*** The data ***

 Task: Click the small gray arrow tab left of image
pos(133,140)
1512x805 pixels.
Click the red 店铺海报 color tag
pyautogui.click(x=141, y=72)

*** End of The data ***

# [About this task]
Nothing should be left out. Reproduce all the entries precisely.

# [Response]
 Task: Click the small gray arrow tab left of image
pos(133,140)
1512x805 pixels.
Click the red 店铺海报 color tag
pyautogui.click(x=141, y=72)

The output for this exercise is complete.